Moving on to the performance, the Mac Studio slaps. It’s a mighty beast with its 10-core CPU, 24-core GPU, 16-core Neural Engine, 32GB unified memory and 512GB SSD storage. In simpler terms, it delivers. Even with three Google Chrome windows housing 20-ish tabs each; five other simple programs like WhatsApp, Twitter, Apple Music and Stickies; Adobe Photoshop and two video editing apps; OBS that’s capturing several scenes and transmitting footage from my iPhone via HDMI; The Sims 4 and Stardew Valley; the Mac Studio did not complain or falter. Rendering edited footage with effects and transitions or working on a GIF with 70 layers resulted in zero lag, noise and perfect heat control. 

To say I’m impressed is an understatement. It makes my work much easier and faster while my entertainment needs are equally fulfilled. I remember trying to install The Sims or Two Point Hospital on the older iMac, and it was frustrating how making the Sim take a bath and cook a meal after would take so long in human time because of the lag. That being said, I can’t say for certain that the Mac Studio is officially great for gaming since those simulation games don’t require gameplay and visual rendering as heavy as RPG or shooter games. But it’s finally getting there, at least. It might be fair game to test that once the Mac version of Resident Evil Village drops later this year.



I’ll admit that I’m a sucker for aesthetics and the Studio Display was a breathtaking sight. Designed to complement the Mac Studio, it follows the same all-aluminium enclosure and has standard glass with an industry-leading anti-reflective coating for better viewing comfort and readability. There is an option to upgrade it to nano-texture glass at a price, of course, but the standard one makes good on its promise. 

And if you’re getting the Studio Display to go with the Mac Studio, be prepared to be spoilt with even more ports: Three USB-C ports and a Thunderbolt 3 port! You can never have too many ports, in my opinion.

In terms of viewing pleasure, colours pop on the 5K Retina display, and it’s bright—600 nits versus the Pro Display XDR’s 6K peak brightness of 1,600 nits. For me and my range of tasks, I’m happy with the 600 nits, the 5120×2880 resolution (with support for one billion colours), and its anti-reflective coating. 

My biggest gripe with the Studio Display is the webcam. Fitted with a 12MP Ultra Wide camera powered by an A13 Bionic chip—the exact set-up you’d find in an iPhone 11, iPad Air 2022 and iPad Pro 2021—I had my first moment of shock on a FaceTime call with a friend. The resolution looked almost grainy in my admittedly dim-lit room, especially when I looked back at myself on this gorgeous 5K Retina display. Was it Portrait Mode, or was it because I turned on Centre Stage (a feature where the camera “follows” you as you move, thanks to the 122° field of view)? Turning off both made no difference, and during the day, with natural lighting flowing in, the quality was still subpar. Using Zoom or Google Meet showed no improvement either. The problem was that I’ve been spoilt by immensely satisfying camera quality on the new iMac and MacBooks, so this felt like a downgrade. There was a software update to mitigate this issue after launch, which did improve a little, but it still can’t compare to the quality you’ll get from the iMac or MacBook.

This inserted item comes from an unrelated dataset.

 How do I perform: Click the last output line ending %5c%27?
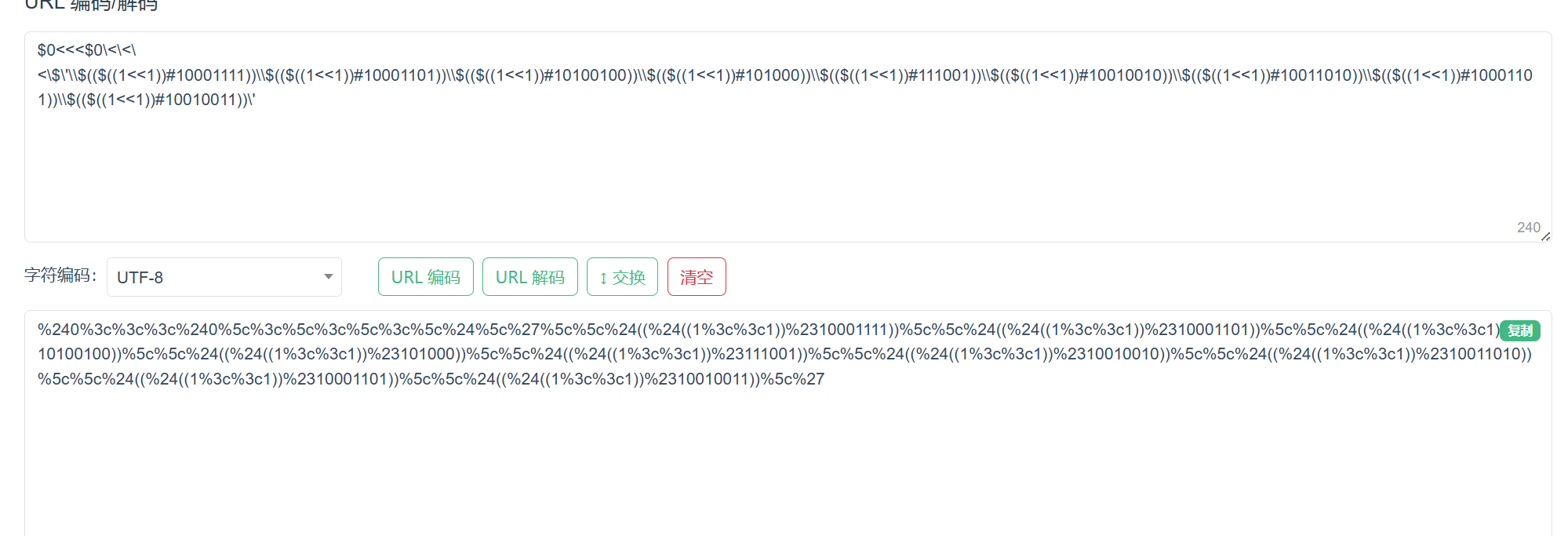click(431, 379)
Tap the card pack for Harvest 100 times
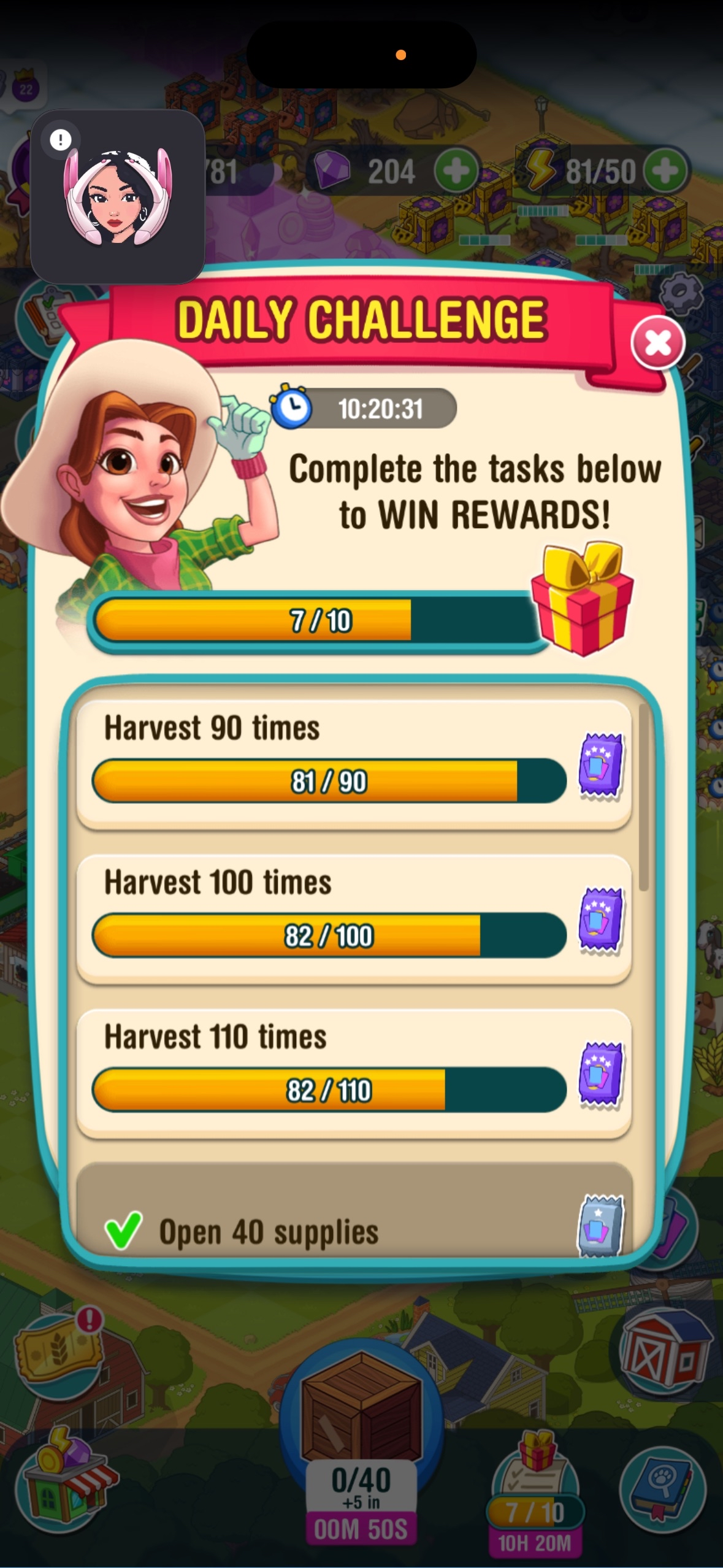This screenshot has width=723, height=1568. point(601,920)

Otherwise, for virtual calls and the like, the Studio Display’s studio-quality three‑mic array and six-speaker sound system with Spatial Audio work like a dream. 



Do you need to get the Mac Studio and Studio Display together? If you love things in sets, yes. If you don’t mind a less-than-perfect webcam (or are open to purchasing a separate one), why not? For me, the two work hand-in-hand for my needs, so if the tasks you have in mind are comparable, then I’d say it’s a worthy upgrade. If anything, the Mac Studio gets a 9/10 for me—the missing mark is just because it’s heavy and slightly taller than the Mac mini. 

The Mac Studio (starts at RM8,799) and Studio Display (starts at RM6,999) are available on and in the Apple Store® app.